The solution is able to process millions of objects at a time, just by specifying the source bucket for the information, the requested TTL, destination Directory Bucket and the Prefixes to be copied. More information in the Usage section.

Architecture

A combination of S3 Batch Jobs, Lambda, Step Functions and DynamoDB facilitates data movement. Batch Jobs move the data, Step Functions determine what needs to be copied, and DynamoDB acts as the cache's source of truth.

High level architecture:

image

Step Function visualization:

image

Usage

The solution is designed to be run two different ways:

  • As part of a Job: This would be a blocking tasks at the beginning of a specific job. For example, when working with HPC for research, you might want to preload the data in S3 Express One Zone to be used during the job execution before the compute capacity is created. If you know which prefixes of data will be used, you can execute the Step Function with the parameters and wait for it to finish running (as a Blocking Task). After you get a successful execution, you can continue to provision the required compute capacity for data processing. This is much more cost effective than executing the copy jobs from within the HPC Worker Nodes, and delegates the responsibility of handling data movement to S3 Batch Jobs.

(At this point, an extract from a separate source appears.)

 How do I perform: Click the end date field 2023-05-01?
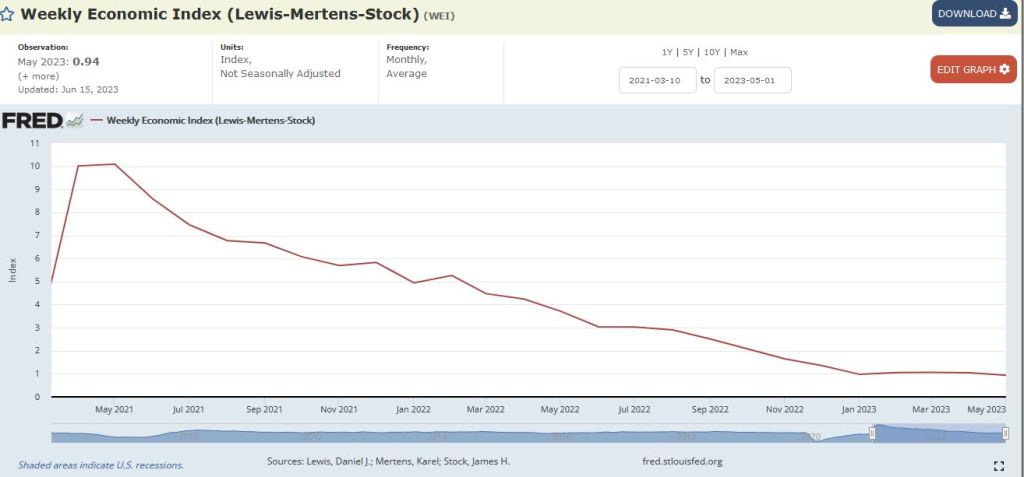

  • As a scheduled task: This allows you to schedule data movement execution with Event Bridge or any other tool. Investment banks and hedge funds, for example, need to backtest their prior trading strategies. For example, you know that on Mondays data from the previous week will be analyzed. So you can pre-warm your cache with relevant data on Mondays at 5:00am to prepare for upcoming analysis jobs.

You can also use both strategies together. Based on the caching logic, the solution provided allows allows you to reuse existing data in the Directory Bucket instead of copying it again. This way you can preload the data you know for sure you'll need, and then compliment with a per-job request. Doing this will massively accelerates the Blocking Task executed in the first strategy, because some baseline data will already be available in the cache. But still all objects will be checked, and we will ensure that all the data needed is available at runtime by copying any missing objects.

To use the solution, you just need to execute the Step Function created by the CDK Deployment with the following format:

{
  "ttl": <TTL in Hours>,
  "bucket": "<Objects Source Bucket Name>",
  "prefixes": [ <List of S3 Prefixes to be Copied, eg. "prefix-01/"> ],
  "directory_bucket": "<Destination Directory Bucket Name>",
  "force_copy": < true / false >
}

The force_copy parameter allows you to ignore cache presence and for the batch job to run for all the objects in the prefixes. By default, you should always use this parameter as false, but there are certain circumstances like gray failures, S3 Batch Jobs failures or source content object update that would require you to recopy all the data ignoring the current state of the cache. In such situations, you can just change the flag to true to reprocess the whole prefix content.

The prefixes parameter is a list of prefixes residing in the bucket defined. You can choose to define the parameter in the following ways:

  • Copy the whole bucket to the cache: [ "" ]
  • Using Top Level Prefixes: [ "year-2023/", "year-2024/" ]
  • Using deeper prefixes: [ "year-2023/month-01/day-04/", "year-2024/month-05/" ]

By using deeper prefixes, you are parallelizing the job wider which will allow the step function to run faster. On the other hand, more prefixes will mean more S3 Batch Job executions, charged at $0.25 per job. Source and Destination buckets needs to reside in the same AWS Region and same AWS Account along with the deployment of this solution.

Note: DynamoDB Time to Live (TTL) functionality is used for object deletion from Directory Buckets upon expiration. DynamoDB TTL functionality operates on best-effort basis, therefore it can take time to delete entires from the DynamoDB caching database. This can affect the deletion time of cached objects DynamoDB supervises in S3 Express One Zone.

If your source data is encrypted using KMS, you need to enable the corresponding permissions on the KMS Key and IAM Role (S3CachingSolutionStack-BatchRole###).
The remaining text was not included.